In response to a national opiate overdose crisis throughout the United States the Drug Enforcement Agency (DEA), has mandated that all producers of opiate medications significantly drop production of all opiates throughout the country. This decision is going to have dramatic effects on those who suffer from chronic pain and for those who are opiate dependent for pain management. Here is all you need to know about the direction of pain management.

DEA Decides To Reduce Opiate Production

Opiate medications are a class of medications used to treat pain. They include medications like norco, percocet, morphine, dilaudid, oxycodone, and fentanyl, among others. Recently, the DEA decided to mandate that all producers of opiate medications drastically reduce the amount of drugs that they produce. In 2017 opiate medications were reduced by 25 percent. In 2018, the DEA is requiring that opiate medication manufacturers reduce their production by an additional 20 percent. This comes out to be a 45 percent reduction of opiate like medications in two years (2).

Behind Reducing Opiate Production

The reduction in opiate like medications is based off of several reasons, and here are just a few of them (1):

  • Drug overdoses are the leading cause of death in the United States with opiate like medications in the lead of this stat.
  • From 1999-2008, overdose death rates, sales and substance use disorder treatment admissions related to prescription pain relievers have increased at the same rate.
  • The overdose death rate in 2008 is four times of what it was in 1999.
  • Sales of prescription pain relievers in 2010 are four times of what they were in 1999.
  • Four out of five heroin users started out misusing prescription pain killers.
  • In 2012, enough prescriptions were written for opioids to give more than every person in the United States their own bottle of pills.

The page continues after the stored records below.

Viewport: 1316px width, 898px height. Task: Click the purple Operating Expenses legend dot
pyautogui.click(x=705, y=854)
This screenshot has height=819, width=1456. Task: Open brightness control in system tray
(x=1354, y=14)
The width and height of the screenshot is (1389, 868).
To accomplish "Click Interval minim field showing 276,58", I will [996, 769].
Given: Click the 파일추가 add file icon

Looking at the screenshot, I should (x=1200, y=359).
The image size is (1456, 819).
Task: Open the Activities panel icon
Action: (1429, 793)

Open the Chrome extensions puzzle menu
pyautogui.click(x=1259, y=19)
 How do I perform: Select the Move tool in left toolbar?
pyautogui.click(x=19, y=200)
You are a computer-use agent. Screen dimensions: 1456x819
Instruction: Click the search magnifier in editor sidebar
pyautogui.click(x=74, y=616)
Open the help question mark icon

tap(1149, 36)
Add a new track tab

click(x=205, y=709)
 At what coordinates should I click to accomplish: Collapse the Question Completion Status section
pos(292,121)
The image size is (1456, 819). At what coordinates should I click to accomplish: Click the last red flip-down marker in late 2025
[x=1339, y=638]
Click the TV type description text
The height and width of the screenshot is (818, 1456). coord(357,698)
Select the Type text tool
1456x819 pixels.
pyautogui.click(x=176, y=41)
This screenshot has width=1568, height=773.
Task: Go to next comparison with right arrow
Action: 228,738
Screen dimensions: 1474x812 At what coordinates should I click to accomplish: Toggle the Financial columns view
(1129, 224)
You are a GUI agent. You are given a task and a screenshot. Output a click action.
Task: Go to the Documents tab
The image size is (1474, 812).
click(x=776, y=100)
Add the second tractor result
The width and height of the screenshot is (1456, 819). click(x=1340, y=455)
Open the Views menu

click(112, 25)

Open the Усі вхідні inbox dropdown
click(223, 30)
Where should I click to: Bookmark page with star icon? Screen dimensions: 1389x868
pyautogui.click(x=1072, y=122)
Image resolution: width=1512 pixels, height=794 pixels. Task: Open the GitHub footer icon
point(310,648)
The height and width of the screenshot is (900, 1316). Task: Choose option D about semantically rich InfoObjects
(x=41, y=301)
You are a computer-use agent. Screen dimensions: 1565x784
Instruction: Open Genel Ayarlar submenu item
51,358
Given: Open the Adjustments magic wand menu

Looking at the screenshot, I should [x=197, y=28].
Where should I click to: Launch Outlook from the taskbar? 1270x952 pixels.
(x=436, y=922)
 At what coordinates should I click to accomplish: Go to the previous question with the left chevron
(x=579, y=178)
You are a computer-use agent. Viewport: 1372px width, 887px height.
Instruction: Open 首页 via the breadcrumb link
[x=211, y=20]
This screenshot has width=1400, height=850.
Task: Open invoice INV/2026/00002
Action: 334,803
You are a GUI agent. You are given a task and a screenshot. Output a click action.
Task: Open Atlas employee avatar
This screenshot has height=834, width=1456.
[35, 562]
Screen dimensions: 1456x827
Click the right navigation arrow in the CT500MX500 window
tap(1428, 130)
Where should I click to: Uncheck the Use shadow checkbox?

Needless, to say, there are obviously some alarming statistics when it comes to the over-prescribing of opiate like medications.

What Reducing Opiate Production Means For Patients

Hospitals and clinics across the country are changing the way that pain medications are prescribed to patients. Some hospitals are even facing shortages of certain medications. For example, the hospital I work at had run out of dilaudid at one point. Morphine doses were being used instead. That was until, we ran out of morphine and finally got a shipment in of dilaudid. So, clearly, in light of a 45 percent decrease in supply, hospitals are going to struggle keeping up with demand. Clinics may very well be in the same position. So here’s what this means for you as a patient:

  • You’re probably going to be in more pain as the way that the frequency of pain medication prescribing is going to decrease.
  • Those patients that take higher doses of opioid narcotics are likely going to have to look at reductions in their doses. This is going to be tough for those that are used to certain doses. The body builds up tolerance over time, leading to higher doses of medications.
  • Pain management is going to have to include different methods aside from narcotics to control pain. These different methods might include anti-inflammatory medications, Tylenol, muscle relaxants, aromatherapy, acupuncture, physical therapy, and massage therapy to just name a few.
  • For those patients suffering from chronic pain caused by cancer or other chronic sources, marijuana or THC might actually become a contender for pain management in the future.
  • Patients are going to have to be more realistic. A 10/10 on the pain scale means that the pain you’re experiencing is close to the worst pain that you’ve ever experienced in your entire life. However, I can tell you from my experience, that if you’re sitting up in bed, smiling, and texting on a cell phone, you’re not in 10/10 on the pain scale. Patients are going to have to learn to be more honest with their providers on what their pain actually is.
  • Patients are going to have to come to the understanding that providers aren’t going to be able to completely take away their pain and be open to additional pain management options.

Looking Into The Future Of Pain Management After Pain Medication Reduction

The future of pain management is going to be unpredictable for the near future as health care providers learn how to make patients comfortable with less narcotics. Pain management in the acute care setting such as emergency rooms and hospitals likely won’t have too many drastic changes. But managing pain in an outpatient setting is going to require more cooperation and an open mind from both the providers and the patients.

What does this opiate medication reduction mean to you and have you had any experiences in changes with your pain management yet?